Moving to Slide 10 for capital. The capital position is strong and well above regulatory requirements. The common equity Tier 1 ratio was 11%, down from 11.4% in Q1. The change in the ratio reflects higher risk-weighted assets in the Clearpool acquisition, partially offset by the expected credit loss provisioning adjustment and other smaller net positive items.

Growth in risk-weighted assets was driven by strong loan growth in support of our customers and changes in asset quality. As you are aware, during the quarter, we instituted a 2% dividend reinvestment plan -- or 2% discount on our dividend reinvestment plan. We view this as a prudent action given the uncertain environment and the loan growth that we had in the quarter.

Our liquidity position has remained strong and benefited in part from excellent customer deposit growth, which exceeded loan growth. Liquidity metrics, including the LCR, which was 147%, improved during the quarter.
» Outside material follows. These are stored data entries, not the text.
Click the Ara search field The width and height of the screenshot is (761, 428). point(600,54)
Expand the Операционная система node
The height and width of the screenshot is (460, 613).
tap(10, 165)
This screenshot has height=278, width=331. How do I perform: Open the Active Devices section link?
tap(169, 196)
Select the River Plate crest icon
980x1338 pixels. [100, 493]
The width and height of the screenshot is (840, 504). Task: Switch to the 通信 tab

Moving now to our operating groups and starting on Slide 11. Canadian P&C maintained good core profitability with preprovision pretax earnings of $985 million, up 1% from last year, and net income of $362 million, reflecting higher credit provisions. Revenue increased 2% as the benefit of higher balances was partially offset by lower noninterest revenue and lower margins. Average loans were up 7%, with commercial loans up 14%. Deposit growth was strong with personal up 12% and commercial up 20%, reflecting higher liquidity retained by customers due to the impact of COVID-19. Net interest margin was down 10 basis points from last quarter, primarily due to lower loan spreads as a result of a narrowing of the Prime to BA relationship. While projections are difficult, the net interest margin is likely to drift somewhat lower over the balance of the year due to the impact of lower interest rates. Expenses increased 3%, primarily due to higher technology and pension costs.

Moving to U.S. P&C on Slide 12, and my comments here will speak to the U.S. dollar performance. Net income of $253 million was down from a year ago due to higher credit provisions. Preprovision pretax earnings growth was strong at 11%. Revenue was up 6%, driven by deposit and loan growth and higher fee income, partially offset by lower deposit margins. Commercial loans were up 13% and personal up 9%. Average deposit growth was 18%. Net interest margin was up 2 basis points from last quarter as the negative impact of lower rates was more than offset by an elevated LIBOR and strong deposit growth relative to loan growth. The net interest margin is expected to move down somewhat over the next 2 quarters, reflecting a more normalized LIBOR and the impact of rate cuts. Expenses were up just 2% from last year.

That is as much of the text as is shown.